→ **Entries provided**
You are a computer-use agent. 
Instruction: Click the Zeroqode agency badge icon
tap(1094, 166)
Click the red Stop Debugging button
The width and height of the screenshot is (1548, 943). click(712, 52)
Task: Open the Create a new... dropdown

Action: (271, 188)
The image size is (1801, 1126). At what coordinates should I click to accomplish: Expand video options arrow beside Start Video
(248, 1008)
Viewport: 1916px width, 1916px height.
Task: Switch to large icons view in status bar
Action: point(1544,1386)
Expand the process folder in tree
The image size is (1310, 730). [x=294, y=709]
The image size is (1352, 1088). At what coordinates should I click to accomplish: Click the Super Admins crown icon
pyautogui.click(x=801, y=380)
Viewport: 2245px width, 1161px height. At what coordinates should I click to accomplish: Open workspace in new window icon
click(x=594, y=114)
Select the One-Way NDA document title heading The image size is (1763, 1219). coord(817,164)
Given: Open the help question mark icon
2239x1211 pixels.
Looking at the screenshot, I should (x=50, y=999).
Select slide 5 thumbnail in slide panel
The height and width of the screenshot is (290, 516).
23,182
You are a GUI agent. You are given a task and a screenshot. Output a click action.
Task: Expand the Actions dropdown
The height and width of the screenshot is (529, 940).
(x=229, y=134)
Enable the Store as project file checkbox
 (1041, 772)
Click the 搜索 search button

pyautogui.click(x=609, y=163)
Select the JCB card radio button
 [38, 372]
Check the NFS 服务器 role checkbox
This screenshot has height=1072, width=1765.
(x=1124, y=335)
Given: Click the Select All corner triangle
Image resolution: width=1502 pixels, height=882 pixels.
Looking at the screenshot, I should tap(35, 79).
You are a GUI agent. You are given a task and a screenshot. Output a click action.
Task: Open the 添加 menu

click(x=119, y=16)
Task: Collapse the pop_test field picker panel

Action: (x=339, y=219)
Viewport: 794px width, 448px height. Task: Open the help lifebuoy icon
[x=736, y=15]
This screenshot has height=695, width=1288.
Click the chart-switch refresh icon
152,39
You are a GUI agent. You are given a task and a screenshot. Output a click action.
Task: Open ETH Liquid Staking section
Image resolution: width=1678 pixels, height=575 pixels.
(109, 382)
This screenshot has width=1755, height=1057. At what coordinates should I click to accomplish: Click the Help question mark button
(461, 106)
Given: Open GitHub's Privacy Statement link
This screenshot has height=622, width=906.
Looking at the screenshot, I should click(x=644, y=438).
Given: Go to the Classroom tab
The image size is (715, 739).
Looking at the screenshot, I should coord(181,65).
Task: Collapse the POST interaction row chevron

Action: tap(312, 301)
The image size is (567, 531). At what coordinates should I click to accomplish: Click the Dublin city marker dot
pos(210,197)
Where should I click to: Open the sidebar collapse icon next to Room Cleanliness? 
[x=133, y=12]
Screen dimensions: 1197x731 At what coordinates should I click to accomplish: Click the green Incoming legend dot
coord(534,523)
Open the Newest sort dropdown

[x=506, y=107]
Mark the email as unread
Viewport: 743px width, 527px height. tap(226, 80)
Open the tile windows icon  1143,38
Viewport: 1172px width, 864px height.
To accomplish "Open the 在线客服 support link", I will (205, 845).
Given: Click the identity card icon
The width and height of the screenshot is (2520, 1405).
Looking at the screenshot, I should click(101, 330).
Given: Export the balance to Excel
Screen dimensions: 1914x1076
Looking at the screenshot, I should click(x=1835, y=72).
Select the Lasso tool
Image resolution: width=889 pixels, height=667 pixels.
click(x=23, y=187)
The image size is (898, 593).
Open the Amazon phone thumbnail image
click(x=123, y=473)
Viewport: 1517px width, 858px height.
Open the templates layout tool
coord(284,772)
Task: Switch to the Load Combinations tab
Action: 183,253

→ **Exercise details**
Set down, from the entries above, exactly the lines from the one with "Open the tile" up to and including the one with "The image size is (898, 593).", and no other lines.

→ **Solution to this problem**
Open the tile windows icon  1143,38
Viewport: 1172px width, 864px height.
To accomplish "Open the 在线客服 support link", I will (205, 845).
Given: Click the identity card icon
The width and height of the screenshot is (2520, 1405).
Looking at the screenshot, I should click(101, 330).
Given: Export the balance to Excel
Screen dimensions: 1914x1076
Looking at the screenshot, I should click(x=1835, y=72).
Select the Lasso tool
Image resolution: width=889 pixels, height=667 pixels.
click(x=23, y=187)
The image size is (898, 593).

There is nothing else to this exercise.